» WHAT THIS TASK INVOLVES: All lines with the word "computer" must be pulled from the entries below.

(Stored records)
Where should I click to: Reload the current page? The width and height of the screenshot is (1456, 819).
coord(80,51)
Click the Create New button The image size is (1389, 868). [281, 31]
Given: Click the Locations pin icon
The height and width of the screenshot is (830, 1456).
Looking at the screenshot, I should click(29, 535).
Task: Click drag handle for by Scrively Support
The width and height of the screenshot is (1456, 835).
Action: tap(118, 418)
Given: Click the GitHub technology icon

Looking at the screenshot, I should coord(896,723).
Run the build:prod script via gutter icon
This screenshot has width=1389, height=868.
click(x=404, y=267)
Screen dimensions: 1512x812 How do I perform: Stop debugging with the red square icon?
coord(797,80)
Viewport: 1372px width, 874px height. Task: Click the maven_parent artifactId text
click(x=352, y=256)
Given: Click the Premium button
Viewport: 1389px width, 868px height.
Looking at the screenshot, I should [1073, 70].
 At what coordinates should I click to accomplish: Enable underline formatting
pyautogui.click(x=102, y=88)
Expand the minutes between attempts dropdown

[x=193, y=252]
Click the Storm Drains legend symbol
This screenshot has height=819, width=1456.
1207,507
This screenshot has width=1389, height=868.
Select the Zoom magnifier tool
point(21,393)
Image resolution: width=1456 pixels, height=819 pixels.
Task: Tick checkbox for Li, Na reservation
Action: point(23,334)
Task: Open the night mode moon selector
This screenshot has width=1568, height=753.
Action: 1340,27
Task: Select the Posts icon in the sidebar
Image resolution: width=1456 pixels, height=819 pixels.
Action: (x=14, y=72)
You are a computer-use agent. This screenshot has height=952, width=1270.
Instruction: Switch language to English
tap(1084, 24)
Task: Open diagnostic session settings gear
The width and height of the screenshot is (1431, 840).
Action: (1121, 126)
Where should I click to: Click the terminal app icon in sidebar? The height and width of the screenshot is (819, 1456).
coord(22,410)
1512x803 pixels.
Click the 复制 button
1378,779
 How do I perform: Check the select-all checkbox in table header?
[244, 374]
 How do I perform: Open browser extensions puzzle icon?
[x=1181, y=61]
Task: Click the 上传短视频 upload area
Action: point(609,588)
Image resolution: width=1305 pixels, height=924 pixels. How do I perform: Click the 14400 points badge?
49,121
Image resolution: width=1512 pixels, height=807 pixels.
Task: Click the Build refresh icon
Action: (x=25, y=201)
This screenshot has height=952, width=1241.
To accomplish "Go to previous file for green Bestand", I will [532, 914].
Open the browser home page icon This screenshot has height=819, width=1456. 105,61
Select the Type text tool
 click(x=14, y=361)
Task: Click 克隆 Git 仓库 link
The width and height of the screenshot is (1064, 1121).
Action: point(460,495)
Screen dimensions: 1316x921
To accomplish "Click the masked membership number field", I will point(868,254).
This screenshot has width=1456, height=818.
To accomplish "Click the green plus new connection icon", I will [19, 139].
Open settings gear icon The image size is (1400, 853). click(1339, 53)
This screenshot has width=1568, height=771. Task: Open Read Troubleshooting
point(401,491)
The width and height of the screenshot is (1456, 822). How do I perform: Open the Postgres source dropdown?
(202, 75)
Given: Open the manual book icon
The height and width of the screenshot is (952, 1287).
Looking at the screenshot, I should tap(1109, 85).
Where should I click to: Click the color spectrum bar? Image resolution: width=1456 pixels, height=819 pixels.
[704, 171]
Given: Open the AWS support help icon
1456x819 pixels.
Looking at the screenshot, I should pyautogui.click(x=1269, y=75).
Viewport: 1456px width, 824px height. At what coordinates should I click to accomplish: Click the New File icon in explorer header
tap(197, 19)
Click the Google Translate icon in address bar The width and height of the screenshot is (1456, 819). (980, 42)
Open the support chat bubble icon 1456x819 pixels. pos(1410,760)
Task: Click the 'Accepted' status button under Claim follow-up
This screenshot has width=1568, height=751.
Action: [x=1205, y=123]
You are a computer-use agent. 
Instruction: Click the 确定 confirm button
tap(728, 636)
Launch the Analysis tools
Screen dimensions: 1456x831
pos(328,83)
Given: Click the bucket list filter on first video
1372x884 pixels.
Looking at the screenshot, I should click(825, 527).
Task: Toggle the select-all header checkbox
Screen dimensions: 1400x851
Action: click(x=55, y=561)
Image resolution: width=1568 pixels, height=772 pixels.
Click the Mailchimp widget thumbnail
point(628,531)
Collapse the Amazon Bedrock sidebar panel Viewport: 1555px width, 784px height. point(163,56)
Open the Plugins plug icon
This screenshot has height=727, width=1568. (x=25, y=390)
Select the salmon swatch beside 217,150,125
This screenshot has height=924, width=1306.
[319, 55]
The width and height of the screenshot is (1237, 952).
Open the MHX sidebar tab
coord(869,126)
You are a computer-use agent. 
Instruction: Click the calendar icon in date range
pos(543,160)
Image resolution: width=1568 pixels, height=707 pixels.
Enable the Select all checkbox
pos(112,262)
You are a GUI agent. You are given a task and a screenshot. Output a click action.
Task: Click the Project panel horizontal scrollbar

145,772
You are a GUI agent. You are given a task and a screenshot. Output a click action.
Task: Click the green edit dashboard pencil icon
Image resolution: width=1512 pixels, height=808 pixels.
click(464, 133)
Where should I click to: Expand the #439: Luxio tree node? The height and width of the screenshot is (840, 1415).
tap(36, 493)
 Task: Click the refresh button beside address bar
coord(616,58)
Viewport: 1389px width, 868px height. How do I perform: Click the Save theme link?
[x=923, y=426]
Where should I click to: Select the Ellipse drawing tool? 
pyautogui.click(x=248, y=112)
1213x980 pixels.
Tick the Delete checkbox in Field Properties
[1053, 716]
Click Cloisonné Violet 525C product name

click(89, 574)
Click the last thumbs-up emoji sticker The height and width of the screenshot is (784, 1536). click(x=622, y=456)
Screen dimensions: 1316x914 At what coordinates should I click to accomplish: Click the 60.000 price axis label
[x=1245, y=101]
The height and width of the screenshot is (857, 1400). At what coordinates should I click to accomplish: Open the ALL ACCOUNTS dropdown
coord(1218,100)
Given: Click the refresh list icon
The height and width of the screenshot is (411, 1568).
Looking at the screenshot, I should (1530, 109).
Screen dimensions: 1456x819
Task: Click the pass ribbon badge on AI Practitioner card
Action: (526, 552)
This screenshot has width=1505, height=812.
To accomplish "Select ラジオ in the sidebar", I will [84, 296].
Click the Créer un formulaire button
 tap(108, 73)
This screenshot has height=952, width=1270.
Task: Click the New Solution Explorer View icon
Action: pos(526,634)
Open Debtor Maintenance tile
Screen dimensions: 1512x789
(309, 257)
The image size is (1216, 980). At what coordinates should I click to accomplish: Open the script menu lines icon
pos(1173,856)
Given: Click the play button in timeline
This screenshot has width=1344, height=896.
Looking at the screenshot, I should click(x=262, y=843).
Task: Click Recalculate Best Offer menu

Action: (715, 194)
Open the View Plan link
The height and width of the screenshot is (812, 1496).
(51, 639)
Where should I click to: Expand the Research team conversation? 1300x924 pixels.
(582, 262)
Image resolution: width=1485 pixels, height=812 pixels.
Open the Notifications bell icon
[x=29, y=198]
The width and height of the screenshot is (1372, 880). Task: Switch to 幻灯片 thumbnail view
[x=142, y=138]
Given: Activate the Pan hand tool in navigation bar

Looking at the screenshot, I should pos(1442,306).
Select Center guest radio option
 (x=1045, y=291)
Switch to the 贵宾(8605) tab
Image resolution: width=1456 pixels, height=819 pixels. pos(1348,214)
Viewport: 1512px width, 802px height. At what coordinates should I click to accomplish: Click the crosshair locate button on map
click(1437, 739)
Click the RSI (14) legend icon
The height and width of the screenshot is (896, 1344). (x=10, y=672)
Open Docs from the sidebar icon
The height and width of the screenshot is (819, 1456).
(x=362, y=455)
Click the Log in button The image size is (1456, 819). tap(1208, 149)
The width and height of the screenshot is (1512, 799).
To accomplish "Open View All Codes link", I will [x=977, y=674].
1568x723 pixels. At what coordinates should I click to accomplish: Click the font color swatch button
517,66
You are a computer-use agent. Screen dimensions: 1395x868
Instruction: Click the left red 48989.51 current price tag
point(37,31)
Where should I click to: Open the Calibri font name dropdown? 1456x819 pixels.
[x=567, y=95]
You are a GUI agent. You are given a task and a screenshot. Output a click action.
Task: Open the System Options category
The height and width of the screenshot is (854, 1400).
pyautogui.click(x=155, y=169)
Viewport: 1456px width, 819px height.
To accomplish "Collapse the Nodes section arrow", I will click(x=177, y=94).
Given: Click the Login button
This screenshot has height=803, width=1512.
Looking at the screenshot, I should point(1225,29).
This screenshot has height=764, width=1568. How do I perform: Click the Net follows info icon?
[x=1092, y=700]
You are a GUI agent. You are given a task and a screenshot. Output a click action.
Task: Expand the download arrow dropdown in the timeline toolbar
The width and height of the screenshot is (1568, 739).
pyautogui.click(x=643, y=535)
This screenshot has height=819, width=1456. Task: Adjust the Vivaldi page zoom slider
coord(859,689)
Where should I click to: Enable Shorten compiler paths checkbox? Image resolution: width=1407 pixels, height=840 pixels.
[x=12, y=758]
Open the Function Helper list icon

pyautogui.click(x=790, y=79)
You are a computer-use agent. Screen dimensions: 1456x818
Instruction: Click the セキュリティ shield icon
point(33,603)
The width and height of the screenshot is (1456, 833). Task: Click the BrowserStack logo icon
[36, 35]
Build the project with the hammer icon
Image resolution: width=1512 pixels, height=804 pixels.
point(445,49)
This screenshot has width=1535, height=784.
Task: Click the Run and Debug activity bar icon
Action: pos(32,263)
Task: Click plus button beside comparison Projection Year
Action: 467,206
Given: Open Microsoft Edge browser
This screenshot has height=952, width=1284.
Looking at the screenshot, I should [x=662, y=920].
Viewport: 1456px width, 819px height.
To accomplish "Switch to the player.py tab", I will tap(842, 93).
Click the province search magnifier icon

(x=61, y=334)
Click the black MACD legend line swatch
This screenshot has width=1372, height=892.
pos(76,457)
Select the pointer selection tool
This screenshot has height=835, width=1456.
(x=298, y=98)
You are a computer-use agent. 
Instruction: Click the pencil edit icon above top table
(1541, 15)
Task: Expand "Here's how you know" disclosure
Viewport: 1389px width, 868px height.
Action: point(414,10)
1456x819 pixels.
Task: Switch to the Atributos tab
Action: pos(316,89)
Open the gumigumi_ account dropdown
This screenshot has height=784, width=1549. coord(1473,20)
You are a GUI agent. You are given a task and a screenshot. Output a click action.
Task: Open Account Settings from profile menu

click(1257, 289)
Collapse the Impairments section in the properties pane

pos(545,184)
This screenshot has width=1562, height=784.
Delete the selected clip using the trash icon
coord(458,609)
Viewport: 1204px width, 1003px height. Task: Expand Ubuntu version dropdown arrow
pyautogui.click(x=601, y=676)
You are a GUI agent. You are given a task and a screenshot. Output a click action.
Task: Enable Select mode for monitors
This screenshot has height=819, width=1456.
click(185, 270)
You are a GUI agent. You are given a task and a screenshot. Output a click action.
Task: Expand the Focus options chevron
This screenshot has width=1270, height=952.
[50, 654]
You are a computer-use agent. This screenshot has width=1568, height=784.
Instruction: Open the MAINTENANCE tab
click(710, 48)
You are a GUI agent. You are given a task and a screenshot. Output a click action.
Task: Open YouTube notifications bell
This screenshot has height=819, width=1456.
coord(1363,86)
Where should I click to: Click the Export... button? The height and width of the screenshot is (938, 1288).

» SOLVED PROBLEM:
You are a computer-use agent. This screenshot has height=952, width=1270.
You are a computer-use agent. 
You are a computer-use agent. 
You are a computer-use agent. Screen dimensions: 1395x868
You are a computer-use agent. Screen dimensions: 1456x818
You are a computer-use agent. 
You are a computer-use agent. This screenshot has width=1568, height=784.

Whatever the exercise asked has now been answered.